Mais qu’en est-il de celui ou celle qui veut (éventuellement) se spécialiser en journalisme, ou en littérature, ou en cinéma, ou en théâtre, ou en musique, ou en chorégraphie, ou en peinture, ou en histoire de l’art, ou en histoire tout court? Comment devrait s’appeler le programme qui introduit l’étudiant à toutes ces disciplines? Il faut sans doute un nom qui soit suffisamment englobant pour englober toutes ces disciplines.
Entre les termes « arts », « lettres », « culture », et « communication », le moins englobant s’avère être le deuxième : lettres. Les lettres, ou son synonyme, la littérature, font partie des arts, comme les arts en général font partie de la culture. Mais les arts en général sont aussi des moyens d’expression, donc de communication, au même titre que le journalisme et l’histoire.

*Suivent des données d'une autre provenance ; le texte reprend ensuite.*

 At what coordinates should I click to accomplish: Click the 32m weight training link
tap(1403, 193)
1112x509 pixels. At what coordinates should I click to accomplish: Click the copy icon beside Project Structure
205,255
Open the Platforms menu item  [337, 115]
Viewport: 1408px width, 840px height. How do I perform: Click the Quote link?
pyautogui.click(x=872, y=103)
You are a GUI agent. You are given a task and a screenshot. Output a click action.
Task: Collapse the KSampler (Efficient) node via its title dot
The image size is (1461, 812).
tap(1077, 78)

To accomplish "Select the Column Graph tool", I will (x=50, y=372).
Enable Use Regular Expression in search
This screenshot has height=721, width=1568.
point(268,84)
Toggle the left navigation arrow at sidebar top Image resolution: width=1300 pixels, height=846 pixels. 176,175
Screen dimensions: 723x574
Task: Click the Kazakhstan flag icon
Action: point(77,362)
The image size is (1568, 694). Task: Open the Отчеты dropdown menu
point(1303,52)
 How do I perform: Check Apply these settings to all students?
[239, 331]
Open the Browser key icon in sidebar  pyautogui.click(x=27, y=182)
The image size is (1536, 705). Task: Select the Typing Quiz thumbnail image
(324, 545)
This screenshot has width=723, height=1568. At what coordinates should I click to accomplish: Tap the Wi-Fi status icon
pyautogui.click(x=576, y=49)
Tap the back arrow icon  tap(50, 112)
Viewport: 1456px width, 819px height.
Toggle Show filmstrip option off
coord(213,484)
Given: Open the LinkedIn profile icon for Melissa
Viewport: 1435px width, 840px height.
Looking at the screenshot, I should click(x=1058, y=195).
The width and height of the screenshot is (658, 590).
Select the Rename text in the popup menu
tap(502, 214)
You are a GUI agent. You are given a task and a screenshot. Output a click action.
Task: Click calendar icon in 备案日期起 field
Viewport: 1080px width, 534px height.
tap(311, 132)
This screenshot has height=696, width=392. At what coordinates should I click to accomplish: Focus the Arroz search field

Mais pourquoi faut-il penser qu’un titre englobant doive nécessairement déprécier l’une ou l’autre des disciplines qu’elle contient? Il me semble qu’il est plus juste de dire que les moutons font partie des mammifères que l’inverse. Et c’est justement ce type d’aberration qu’on a corrigé en changeant le nom d’un programme d’études au Cégep, sans lui soustraire de cours, mais en lui ajoutant quelques cours d’histoire.
Je suis de ceux qui déplore que la littérature (tout comme l’histoire d’ailleurs) est de plus en plus délaissée par les étudiants, mais le changement de nom de programme auquel on vient d’assister n’y est pour rien. Ce changement de nom n’a fait que mettre fin à une anomalie (pour ne pas dire une aberration). Mais enfin, j’imagine que les chroniqueurs auront toujours besoin de chroniquer…
Ce changement ne témoigne-t-il pas du prosaïsme ambiant de l’époque ? La survie qui prend le dessus sur la vie : manger, dormir, communiquer. Aldous Huxley mentionne que de tout temps les hommes convenaient qu’ils devaient encadrer les somatotonics vu le danger qu’ils représentent pour leur communauté (La philosophie éternelle). Il semble que ce ne soit plus le cas.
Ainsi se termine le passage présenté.